[Data extracted from a collection]
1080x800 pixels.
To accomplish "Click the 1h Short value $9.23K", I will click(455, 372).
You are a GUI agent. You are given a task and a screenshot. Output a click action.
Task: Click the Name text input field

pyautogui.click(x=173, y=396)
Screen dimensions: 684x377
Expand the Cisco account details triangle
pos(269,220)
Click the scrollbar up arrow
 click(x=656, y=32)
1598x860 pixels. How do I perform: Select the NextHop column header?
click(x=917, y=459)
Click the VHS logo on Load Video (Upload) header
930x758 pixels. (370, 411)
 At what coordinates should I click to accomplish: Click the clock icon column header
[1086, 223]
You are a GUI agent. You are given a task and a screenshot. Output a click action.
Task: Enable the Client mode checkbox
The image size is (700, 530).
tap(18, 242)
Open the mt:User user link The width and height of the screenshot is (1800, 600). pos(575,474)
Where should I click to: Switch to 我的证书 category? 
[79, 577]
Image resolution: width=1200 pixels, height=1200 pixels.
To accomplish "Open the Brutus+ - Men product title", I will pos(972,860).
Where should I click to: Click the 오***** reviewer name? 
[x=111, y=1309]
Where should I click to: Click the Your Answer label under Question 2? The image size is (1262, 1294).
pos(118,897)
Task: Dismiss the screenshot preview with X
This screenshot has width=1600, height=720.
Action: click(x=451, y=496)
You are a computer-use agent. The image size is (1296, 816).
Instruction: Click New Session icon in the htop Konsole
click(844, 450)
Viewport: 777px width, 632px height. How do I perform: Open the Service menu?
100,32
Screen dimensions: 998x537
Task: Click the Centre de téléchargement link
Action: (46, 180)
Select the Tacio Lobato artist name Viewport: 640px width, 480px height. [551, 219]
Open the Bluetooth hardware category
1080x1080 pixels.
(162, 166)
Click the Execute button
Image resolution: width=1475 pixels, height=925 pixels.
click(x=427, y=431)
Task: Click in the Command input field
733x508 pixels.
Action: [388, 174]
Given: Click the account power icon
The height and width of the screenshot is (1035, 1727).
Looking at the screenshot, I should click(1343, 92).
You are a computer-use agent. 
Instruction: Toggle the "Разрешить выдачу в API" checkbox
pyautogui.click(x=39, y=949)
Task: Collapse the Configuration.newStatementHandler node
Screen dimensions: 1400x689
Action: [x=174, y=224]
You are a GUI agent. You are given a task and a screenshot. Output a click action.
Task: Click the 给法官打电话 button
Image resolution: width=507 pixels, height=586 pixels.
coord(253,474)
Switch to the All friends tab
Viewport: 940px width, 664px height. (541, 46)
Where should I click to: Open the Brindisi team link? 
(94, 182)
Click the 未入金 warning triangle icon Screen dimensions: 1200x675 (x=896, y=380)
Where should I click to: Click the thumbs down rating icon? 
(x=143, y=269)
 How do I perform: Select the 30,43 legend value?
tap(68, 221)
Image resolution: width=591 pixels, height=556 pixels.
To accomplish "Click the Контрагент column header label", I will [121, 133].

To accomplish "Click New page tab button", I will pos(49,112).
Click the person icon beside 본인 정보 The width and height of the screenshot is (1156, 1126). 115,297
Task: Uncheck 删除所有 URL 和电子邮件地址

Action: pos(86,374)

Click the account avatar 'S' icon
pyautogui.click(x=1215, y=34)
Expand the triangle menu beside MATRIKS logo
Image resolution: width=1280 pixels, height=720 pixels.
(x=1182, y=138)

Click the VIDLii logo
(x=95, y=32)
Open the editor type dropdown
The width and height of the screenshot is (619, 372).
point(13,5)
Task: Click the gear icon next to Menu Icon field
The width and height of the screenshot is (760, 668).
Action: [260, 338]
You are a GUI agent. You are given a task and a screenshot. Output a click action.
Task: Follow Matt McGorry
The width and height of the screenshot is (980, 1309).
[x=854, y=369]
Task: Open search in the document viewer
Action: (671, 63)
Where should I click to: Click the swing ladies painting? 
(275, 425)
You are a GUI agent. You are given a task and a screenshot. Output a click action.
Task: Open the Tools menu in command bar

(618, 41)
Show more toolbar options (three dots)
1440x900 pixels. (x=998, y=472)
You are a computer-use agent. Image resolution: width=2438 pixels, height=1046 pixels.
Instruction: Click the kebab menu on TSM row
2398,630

• [Task goal]: Print the records above in full, exactly.

• [Written answer]:
1080x800 pixels.
To accomplish "Click the 1h Short value $9.23K", I will click(455, 372).
You are a GUI agent. You are given a task and a screenshot. Output a click action.
Task: Click the Name text input field

pyautogui.click(x=173, y=396)
Screen dimensions: 684x377
Expand the Cisco account details triangle
pos(269,220)
Click the scrollbar up arrow
 click(x=656, y=32)
1598x860 pixels. How do I perform: Select the NextHop column header?
click(x=917, y=459)
Click the VHS logo on Load Video (Upload) header
930x758 pixels. (370, 411)
 At what coordinates should I click to accomplish: Click the clock icon column header
[1086, 223]
You are a GUI agent. You are given a task and a screenshot. Output a click action.
Task: Enable the Client mode checkbox
The image size is (700, 530).
tap(18, 242)
Open the mt:User user link The width and height of the screenshot is (1800, 600). pos(575,474)
Where should I click to: Switch to 我的证书 category? 
[79, 577]
Image resolution: width=1200 pixels, height=1200 pixels.
To accomplish "Open the Brutus+ - Men product title", I will pos(972,860).
Where should I click to: Click the 오***** reviewer name? 
[x=111, y=1309]
Where should I click to: Click the Your Answer label under Question 2? The image size is (1262, 1294).
pos(118,897)
Task: Dismiss the screenshot preview with X
This screenshot has width=1600, height=720.
Action: click(x=451, y=496)
You are a computer-use agent. The image size is (1296, 816).
Instruction: Click New Session icon in the htop Konsole
click(844, 450)
Viewport: 777px width, 632px height. How do I perform: Open the Service menu?
100,32
Screen dimensions: 998x537
Task: Click the Centre de téléchargement link
Action: (46, 180)
Select the Tacio Lobato artist name Viewport: 640px width, 480px height. [551, 219]
Open the Bluetooth hardware category
1080x1080 pixels.
(162, 166)
Click the Execute button
Image resolution: width=1475 pixels, height=925 pixels.
click(x=427, y=431)
Task: Click in the Command input field
733x508 pixels.
Action: [388, 174]
Given: Click the account power icon
The height and width of the screenshot is (1035, 1727).
Looking at the screenshot, I should click(1343, 92).
You are a computer-use agent. 
Instruction: Toggle the "Разрешить выдачу в API" checkbox
pyautogui.click(x=39, y=949)
Task: Collapse the Configuration.newStatementHandler node
Screen dimensions: 1400x689
Action: [x=174, y=224]
You are a GUI agent. You are given a task and a screenshot. Output a click action.
Task: Click the 给法官打电话 button
Image resolution: width=507 pixels, height=586 pixels.
coord(253,474)
Switch to the All friends tab
Viewport: 940px width, 664px height. (541, 46)
Where should I click to: Open the Brindisi team link? 
(94, 182)
Click the 未入金 warning triangle icon Screen dimensions: 1200x675 (x=896, y=380)
Where should I click to: Click the thumbs down rating icon? 
(x=143, y=269)
 How do I perform: Select the 30,43 legend value?
tap(68, 221)
Image resolution: width=591 pixels, height=556 pixels.
To accomplish "Click the Контрагент column header label", I will [121, 133].

To accomplish "Click New page tab button", I will pos(49,112).
Click the person icon beside 본인 정보 The width and height of the screenshot is (1156, 1126). 115,297
Task: Uncheck 删除所有 URL 和电子邮件地址

Action: pos(86,374)

Click the account avatar 'S' icon
pyautogui.click(x=1215, y=34)
Expand the triangle menu beside MATRIKS logo
Image resolution: width=1280 pixels, height=720 pixels.
(x=1182, y=138)

Click the VIDLii logo
(x=95, y=32)
Open the editor type dropdown
The width and height of the screenshot is (619, 372).
point(13,5)
Task: Click the gear icon next to Menu Icon field
The width and height of the screenshot is (760, 668).
Action: [260, 338]
You are a GUI agent. You are given a task and a screenshot. Output a click action.
Task: Follow Matt McGorry
The width and height of the screenshot is (980, 1309).
[x=854, y=369]
Task: Open search in the document viewer
Action: (671, 63)
Where should I click to: Click the swing ladies painting? 
(275, 425)
You are a GUI agent. You are given a task and a screenshot. Output a click action.
Task: Open the Tools menu in command bar

(618, 41)
Show more toolbar options (three dots)
1440x900 pixels. (x=998, y=472)
You are a computer-use agent. Image resolution: width=2438 pixels, height=1046 pixels.
Instruction: Click the kebab menu on TSM row
2398,630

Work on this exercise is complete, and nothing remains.